Hibridación Cognitiva: Un posible escenario intermedio sería el surgimiento de estrategias de adaptación donde individuos expuestos a la tecnología aprenden a regular su interacción con ella, promoviendo hábitos de uso saludable y técnicas de atención sostenida. En este modelo, la educación jugaría un papel crucial, fomentando el uso equilibrado de la tecnología y la aplicación de técnicas como el mindfulness digital, pausas estratégicas y el desarrollo de habilidades de pensamiento crítico. La neurociencia y la psicología podrían colaborar en el diseño de entornos digitales que minimicen los efectos negativos sobre la atención y fomenten un procesamiento cognitivo más profundo (Gazzaley & Rosen, 2016). De esta manera, la tecnología no sería vista como una amenaza, sino como una herramienta a la que se puede acceder con conciencia y regulación para evitar impactos negativos en la atención y el bienestar mental.

 

La brecha tecnológica está generando no solo desigualdades en el acceso a la información y los recursos económicos, sino también posibles divergencias en la estructura cognitiva de la humanidad.
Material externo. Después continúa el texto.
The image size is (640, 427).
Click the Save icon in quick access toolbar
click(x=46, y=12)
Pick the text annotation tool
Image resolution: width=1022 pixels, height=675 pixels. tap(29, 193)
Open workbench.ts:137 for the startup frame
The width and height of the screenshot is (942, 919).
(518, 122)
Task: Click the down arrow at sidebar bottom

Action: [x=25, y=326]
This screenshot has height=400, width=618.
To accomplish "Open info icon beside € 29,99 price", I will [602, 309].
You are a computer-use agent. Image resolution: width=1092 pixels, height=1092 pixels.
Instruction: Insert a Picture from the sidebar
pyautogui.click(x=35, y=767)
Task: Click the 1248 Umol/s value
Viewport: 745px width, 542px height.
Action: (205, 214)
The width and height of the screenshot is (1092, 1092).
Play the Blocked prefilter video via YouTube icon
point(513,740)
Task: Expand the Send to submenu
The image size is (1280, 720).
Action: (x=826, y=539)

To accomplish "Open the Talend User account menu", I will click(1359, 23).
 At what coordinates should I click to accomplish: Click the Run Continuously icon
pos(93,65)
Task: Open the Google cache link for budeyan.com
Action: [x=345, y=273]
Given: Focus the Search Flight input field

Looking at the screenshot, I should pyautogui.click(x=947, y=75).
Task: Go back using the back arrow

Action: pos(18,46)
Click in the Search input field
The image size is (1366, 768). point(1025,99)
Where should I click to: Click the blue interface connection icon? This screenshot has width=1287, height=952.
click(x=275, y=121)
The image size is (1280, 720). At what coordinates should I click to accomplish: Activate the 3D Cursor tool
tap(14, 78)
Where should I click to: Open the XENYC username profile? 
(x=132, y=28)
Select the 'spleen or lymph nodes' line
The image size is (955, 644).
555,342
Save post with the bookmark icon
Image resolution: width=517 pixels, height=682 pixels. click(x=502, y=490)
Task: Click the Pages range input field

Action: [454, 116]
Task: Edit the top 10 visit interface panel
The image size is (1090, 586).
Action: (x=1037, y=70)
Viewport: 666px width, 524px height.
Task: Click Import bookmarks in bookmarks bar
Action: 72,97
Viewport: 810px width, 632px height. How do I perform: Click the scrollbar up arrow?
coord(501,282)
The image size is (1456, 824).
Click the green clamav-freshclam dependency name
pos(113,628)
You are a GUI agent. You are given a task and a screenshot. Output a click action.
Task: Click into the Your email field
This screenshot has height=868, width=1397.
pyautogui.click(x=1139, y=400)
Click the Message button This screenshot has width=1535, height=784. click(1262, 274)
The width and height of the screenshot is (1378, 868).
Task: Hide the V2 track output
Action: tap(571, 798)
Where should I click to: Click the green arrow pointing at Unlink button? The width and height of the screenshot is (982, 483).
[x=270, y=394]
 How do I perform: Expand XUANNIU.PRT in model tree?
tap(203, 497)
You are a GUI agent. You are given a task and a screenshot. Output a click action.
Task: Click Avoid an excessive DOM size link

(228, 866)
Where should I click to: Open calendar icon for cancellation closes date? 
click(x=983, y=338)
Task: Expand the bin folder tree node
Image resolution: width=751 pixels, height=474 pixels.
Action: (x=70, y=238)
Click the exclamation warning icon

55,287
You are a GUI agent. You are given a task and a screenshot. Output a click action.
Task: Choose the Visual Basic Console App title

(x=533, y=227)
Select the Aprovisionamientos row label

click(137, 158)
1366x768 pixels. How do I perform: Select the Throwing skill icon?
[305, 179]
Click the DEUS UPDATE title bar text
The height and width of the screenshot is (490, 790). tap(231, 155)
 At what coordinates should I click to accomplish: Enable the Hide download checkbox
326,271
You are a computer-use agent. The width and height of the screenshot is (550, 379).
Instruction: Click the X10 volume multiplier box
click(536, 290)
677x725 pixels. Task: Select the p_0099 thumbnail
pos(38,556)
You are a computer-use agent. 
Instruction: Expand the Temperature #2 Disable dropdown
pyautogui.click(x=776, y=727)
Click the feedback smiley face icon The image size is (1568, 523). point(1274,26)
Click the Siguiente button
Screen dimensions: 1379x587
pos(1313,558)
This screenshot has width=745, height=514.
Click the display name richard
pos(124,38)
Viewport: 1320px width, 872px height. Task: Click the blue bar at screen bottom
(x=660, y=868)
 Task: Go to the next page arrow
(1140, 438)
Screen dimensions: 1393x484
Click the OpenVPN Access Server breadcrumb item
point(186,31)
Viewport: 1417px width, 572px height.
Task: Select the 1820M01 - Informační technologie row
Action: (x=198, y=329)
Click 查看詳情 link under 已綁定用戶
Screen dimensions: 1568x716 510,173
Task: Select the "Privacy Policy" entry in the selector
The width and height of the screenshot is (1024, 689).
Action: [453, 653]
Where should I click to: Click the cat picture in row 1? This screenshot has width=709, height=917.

Si el acceso a la tecnología sigue moldeando la atención y el procesamiento cognitivo de manera desigual, podría dar lugar a una división entre poblaciones hiperconectadas con problemas atencionales y poblaciones con menor tecnologización que mantengan habilidades cognitivas tradicionales. La clave para mitigar estos efectos radica en el desarrollo de estrategias que permitan integrar la tecnología sin comprometer la salud atencional de las próximas generaciones.

 

 

 

Bibliografía

  • Baumgartner, S. E., van der Schuur, W. A., Lemmens, J. S., & te Poel, F. (2021). The relationship between media multitasking and attention problems in adolescents: A longitudinal study. International Journal of Human-Computer Studies, 154, 102675.
  • Boers, E., Afzali, M. H., Newton, N. C., & Conrod, P. (2019). Association of screen time and depression in adolescence. JAMA Pediatrics, 173(9), 853–859.
  • Carr, N. (2020). The shallows: What the Internet is doing to our brains. W. W. Norton & Company.
  • Gazzaley, A., & Rosen, L. D. (2016). The distracted mind: Ancient brains in a high-tech world. MIT Press.
  • Kardefelt-Winther, D. (2022). How does the time children spend using digital technology impact their mental well-being? Journal of Attention Disorders, 26(4), 459-472.
  • Twenge, J. M. (2017). iGen: Why today’s super-connected kids are growing up less rebellious, more tolerant, less happy – and completely unprepared for adulthood. Atria Books.